Frogs and flowers

With ponds scattered about the garden, I regularly watch my step to avoid the many little frogs that leap from my path. Nearer a pond or the stream, there are splashes as I stroll the garden.

As I checked the swelling buds of ‘Marvel’ mahonia (Mahonia x media ‘Marvel’, now Berberis x hortensis, above), I noticed a creature perched near the buds at the top of the evergreen shrub. It hopped to a second leaf before I recognized the frog in this odd location. Sorry, there’s no food up here, but you’re safe from me accidentally stomping on you.

In any case, ‘Marvel’ is a few days from flowering, but a week behind other autumn flowering mahonias with blooms that often persist into January (Mahonia x media ‘Winter Sun’, above). I planted two ‘Marvel’ (to join a handful of various mahonias) a few years ago, and this will be the first significant flowering for both while flowers of other mahonias are a highlight of the garden. I have seen no seedlings from the hybrid mahonias and only a few from the leatherleaf mahonia (Mahonia bealei, reputed as invasive) in its decades in the garden.

Near the ‘Marvel’ in the lower rear garden, the dangerous looking ‘Sasaba’ osmanthus Osmanthus heterophyllus ‘Sasaba’, above) is covered in tiny, fragrant white flowers. Unfortunately, I can’t smell it (or anything else), but the blooms are welcomed at a time when flowers are fading. Other osmanthus in the garden display fewer blooms, but still, it is the sharply pointed leaf of ‘Sasaba’ that is most notable.

4 Comments Add yours

  1. lookingforthegulch's avatar lookingforthegulch says:

    Oh I MISS my ‘crazy hollies’! 😢 (as I re-named Mahonias when I had never seen them before and had no idea what they were!) I have not seen any here in growing zone 8 (FL panhandle) What these folks call “soil” I called “sand” up in the DMV!

    1. Dave's avatar Dave says:

      The climate on the panhandle should be ideal for many mahonias if you can manage the soil issue.
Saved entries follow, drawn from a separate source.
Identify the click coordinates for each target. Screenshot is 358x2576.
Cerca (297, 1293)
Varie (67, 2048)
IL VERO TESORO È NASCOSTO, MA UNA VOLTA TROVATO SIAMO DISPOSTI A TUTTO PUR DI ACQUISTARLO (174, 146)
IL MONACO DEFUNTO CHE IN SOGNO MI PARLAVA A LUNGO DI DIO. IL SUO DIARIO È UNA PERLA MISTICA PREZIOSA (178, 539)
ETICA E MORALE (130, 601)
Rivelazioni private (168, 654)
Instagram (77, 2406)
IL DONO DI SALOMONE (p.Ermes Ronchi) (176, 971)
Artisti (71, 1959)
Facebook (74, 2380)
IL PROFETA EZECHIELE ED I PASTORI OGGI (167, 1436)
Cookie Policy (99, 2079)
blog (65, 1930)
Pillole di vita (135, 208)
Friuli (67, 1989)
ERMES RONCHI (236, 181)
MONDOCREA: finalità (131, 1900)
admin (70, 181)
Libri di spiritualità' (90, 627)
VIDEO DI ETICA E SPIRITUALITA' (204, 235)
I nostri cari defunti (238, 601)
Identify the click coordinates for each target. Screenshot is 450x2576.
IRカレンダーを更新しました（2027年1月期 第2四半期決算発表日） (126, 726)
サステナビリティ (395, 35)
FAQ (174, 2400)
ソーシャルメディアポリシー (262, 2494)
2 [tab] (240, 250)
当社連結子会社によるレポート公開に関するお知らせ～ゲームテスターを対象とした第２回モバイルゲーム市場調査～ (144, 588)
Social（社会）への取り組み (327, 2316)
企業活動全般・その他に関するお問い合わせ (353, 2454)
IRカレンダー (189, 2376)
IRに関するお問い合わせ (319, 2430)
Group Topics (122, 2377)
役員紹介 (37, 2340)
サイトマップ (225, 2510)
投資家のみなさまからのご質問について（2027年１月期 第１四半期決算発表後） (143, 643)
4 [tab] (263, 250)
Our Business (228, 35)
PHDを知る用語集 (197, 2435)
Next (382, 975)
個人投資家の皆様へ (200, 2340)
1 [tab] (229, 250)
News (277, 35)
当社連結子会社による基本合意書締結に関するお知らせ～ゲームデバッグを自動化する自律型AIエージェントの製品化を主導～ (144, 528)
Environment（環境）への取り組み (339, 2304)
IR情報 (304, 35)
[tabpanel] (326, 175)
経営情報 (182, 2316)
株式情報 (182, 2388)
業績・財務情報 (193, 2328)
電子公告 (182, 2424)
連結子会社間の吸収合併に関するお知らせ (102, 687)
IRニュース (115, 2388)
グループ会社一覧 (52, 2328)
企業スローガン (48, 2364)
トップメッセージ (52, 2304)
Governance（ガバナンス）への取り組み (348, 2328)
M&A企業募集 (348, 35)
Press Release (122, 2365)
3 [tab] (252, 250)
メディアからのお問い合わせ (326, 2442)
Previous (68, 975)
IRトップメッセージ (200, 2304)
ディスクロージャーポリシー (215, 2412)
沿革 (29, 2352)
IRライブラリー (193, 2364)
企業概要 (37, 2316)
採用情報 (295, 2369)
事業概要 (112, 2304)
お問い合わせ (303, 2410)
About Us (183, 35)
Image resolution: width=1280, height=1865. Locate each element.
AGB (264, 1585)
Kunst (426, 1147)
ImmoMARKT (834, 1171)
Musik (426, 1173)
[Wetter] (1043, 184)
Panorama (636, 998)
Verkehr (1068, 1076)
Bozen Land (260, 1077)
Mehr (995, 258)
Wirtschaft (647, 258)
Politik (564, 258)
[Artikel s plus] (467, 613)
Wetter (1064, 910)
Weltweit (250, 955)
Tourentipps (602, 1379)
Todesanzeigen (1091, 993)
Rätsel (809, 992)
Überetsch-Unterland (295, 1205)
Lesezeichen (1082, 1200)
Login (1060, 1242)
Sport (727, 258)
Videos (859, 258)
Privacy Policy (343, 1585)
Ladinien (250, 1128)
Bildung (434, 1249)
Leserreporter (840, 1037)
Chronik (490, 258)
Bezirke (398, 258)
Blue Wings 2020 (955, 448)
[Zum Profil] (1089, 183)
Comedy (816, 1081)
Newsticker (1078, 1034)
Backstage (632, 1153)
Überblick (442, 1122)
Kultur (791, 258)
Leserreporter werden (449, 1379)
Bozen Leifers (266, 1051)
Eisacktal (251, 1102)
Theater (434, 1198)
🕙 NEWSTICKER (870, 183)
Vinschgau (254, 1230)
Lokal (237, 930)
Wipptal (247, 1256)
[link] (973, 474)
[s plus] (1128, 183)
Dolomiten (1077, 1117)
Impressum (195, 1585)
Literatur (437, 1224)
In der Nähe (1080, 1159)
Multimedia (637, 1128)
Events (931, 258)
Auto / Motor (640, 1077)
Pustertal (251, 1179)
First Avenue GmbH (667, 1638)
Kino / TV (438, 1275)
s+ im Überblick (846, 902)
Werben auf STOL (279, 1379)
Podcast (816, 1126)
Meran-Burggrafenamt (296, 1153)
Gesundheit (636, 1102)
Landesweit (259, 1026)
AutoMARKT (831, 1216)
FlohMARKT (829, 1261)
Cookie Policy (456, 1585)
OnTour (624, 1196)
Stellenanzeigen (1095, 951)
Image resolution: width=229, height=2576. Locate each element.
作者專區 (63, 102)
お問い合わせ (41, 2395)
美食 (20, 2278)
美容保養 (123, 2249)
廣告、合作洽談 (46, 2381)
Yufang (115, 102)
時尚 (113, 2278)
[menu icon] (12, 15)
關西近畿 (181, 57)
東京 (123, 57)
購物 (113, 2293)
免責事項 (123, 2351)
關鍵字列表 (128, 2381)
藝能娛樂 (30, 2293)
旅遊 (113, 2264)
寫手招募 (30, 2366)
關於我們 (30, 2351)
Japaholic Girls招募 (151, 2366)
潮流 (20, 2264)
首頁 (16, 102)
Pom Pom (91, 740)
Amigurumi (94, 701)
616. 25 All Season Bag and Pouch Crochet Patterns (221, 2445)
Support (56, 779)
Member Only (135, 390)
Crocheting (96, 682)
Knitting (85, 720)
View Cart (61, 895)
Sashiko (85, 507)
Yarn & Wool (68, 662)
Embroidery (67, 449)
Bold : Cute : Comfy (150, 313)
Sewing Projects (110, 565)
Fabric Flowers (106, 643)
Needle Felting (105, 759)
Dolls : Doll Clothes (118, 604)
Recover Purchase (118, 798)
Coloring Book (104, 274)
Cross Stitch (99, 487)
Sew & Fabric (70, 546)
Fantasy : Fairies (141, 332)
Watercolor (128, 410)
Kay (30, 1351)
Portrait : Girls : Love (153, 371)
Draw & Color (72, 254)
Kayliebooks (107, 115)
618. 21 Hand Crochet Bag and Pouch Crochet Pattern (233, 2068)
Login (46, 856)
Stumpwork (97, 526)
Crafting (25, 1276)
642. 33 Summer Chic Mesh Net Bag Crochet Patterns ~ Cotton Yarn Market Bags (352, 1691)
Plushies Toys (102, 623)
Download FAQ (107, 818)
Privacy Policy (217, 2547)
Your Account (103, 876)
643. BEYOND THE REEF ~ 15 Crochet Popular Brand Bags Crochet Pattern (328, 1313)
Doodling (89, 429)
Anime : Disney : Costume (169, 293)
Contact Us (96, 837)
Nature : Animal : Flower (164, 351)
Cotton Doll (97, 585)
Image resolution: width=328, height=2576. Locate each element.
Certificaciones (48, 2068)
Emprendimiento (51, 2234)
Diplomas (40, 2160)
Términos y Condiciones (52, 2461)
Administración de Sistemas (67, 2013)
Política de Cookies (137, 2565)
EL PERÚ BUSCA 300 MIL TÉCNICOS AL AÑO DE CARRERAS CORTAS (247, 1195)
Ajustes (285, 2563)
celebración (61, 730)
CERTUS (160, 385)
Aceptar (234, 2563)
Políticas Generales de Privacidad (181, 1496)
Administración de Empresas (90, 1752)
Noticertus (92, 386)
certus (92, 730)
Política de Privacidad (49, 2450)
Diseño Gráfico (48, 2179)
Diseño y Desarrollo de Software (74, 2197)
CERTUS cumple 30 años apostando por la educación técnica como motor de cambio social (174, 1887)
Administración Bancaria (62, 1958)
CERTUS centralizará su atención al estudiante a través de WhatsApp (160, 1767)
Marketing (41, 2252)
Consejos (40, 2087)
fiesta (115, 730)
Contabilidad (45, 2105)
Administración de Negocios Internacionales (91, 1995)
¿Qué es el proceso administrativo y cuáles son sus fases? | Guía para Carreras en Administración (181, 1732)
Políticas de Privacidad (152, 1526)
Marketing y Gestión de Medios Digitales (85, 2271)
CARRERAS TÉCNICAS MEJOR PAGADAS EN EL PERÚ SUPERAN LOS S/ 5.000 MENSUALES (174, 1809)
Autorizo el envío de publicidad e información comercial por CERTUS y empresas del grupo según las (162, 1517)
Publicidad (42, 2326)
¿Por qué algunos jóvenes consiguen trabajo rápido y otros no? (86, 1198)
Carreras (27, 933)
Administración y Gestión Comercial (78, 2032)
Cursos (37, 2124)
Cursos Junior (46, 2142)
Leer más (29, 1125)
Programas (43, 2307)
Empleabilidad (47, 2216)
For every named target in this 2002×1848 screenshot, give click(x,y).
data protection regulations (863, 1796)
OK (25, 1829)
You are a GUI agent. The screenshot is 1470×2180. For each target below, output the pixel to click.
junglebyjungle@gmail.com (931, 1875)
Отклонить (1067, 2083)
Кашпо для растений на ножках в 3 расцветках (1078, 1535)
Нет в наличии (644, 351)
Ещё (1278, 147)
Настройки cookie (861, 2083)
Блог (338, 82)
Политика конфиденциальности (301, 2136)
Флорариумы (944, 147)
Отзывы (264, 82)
      1. lookingforthegulch's avatar lookingforthegulch says:

        Thanks Dave! I’ll see if I can get any either mail order or locally. Do they prefer heavier denser soil or more loamy? Or something else.

      2. Dave's avatar Dave says:

        My soil is naturally amended clay, but I suspect mahonias would adapt to most soils. Sandy soil would probably need to be amended with organic material.